The village was once one of the settlements greatly influenced by a small Christian sect, the Society of Dependants, also known as Cokelers who left London in the mid-1800s. They built their first chapel in the village. The sect evolved to run a Combination Store in the village, the building for which houses villages shops today.
Lawrence Durrell, author of The Alexandria Quartet, lived here from 1933 to 1934, in a cottage called Chestnut Mead.[3] Durrell, along with his first wife Nancy and another young couple, George and Pam Wilkinson, left Fitzrovia to live in the English countryside.
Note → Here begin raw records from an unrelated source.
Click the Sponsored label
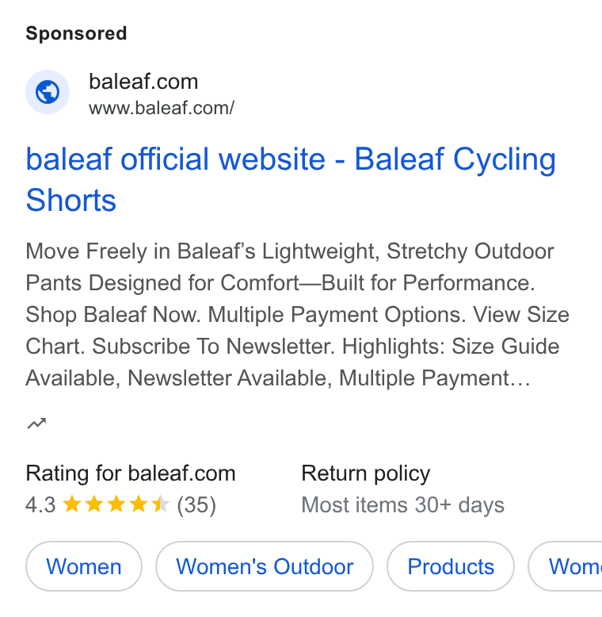(76, 33)
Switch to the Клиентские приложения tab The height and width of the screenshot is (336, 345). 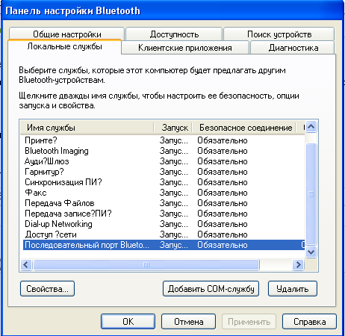(185, 48)
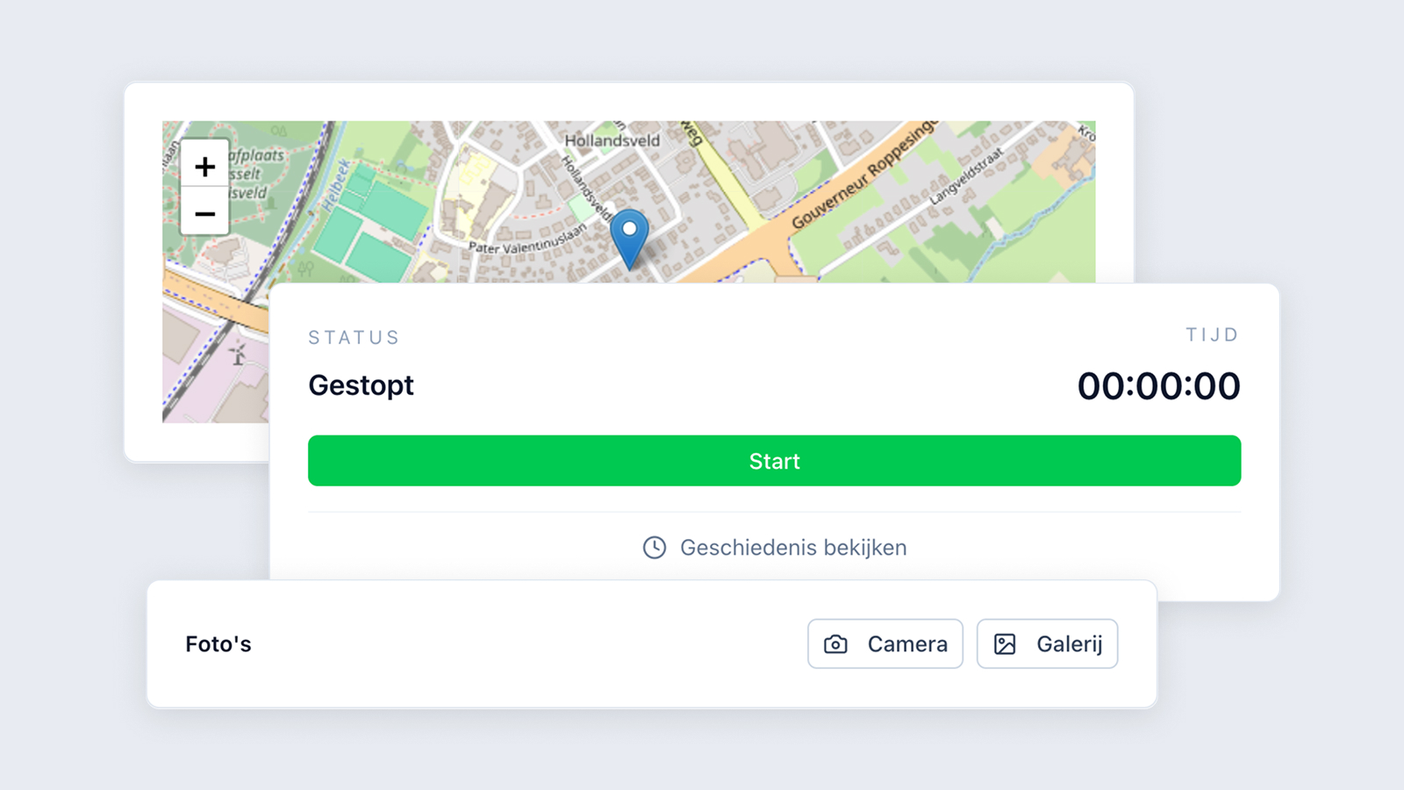Click the Gouverneur Roppesingel road label

(x=865, y=174)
It was here that Durrell, then in his early twenties, wrote what became his first published novel, Pied Piper of Lovers.[4]
In 2019 the village attempted to declare independence from the UK due to believed political turmoil.[5]
As a result the village formed its own government, formed and then recruited its own military, has established its own currency, the Loxwood groat, and elected its own monarch, Queen of Loxwood Katheryn Adelina, who has stated that the village itself would be enforcing 15th-century law.[6]
Loxwood Primary School was reported to have 155 children on the school roll in 2001.[7] Typically 30% to 50% of these children are not from Loxwood itself, but from surrounding villages; this has been attributed to the closing of smaller adjacent, village schools.[citation needed] A "pre-school" is adjacent to the school, supported financially and in other ways by a Parents group who have run a Beer Festival for several years.
Loxwood has a Non-League football club Loxwood F.C. who play at the recreation ground on Plaistow Road, and have been playing since 1920.[8]
Purlieus of the village include Alfold Bars, Gunshot Common, Flitchfold, Roundstreet Common, Drungewick Lane and Manor, and Wephurst Park.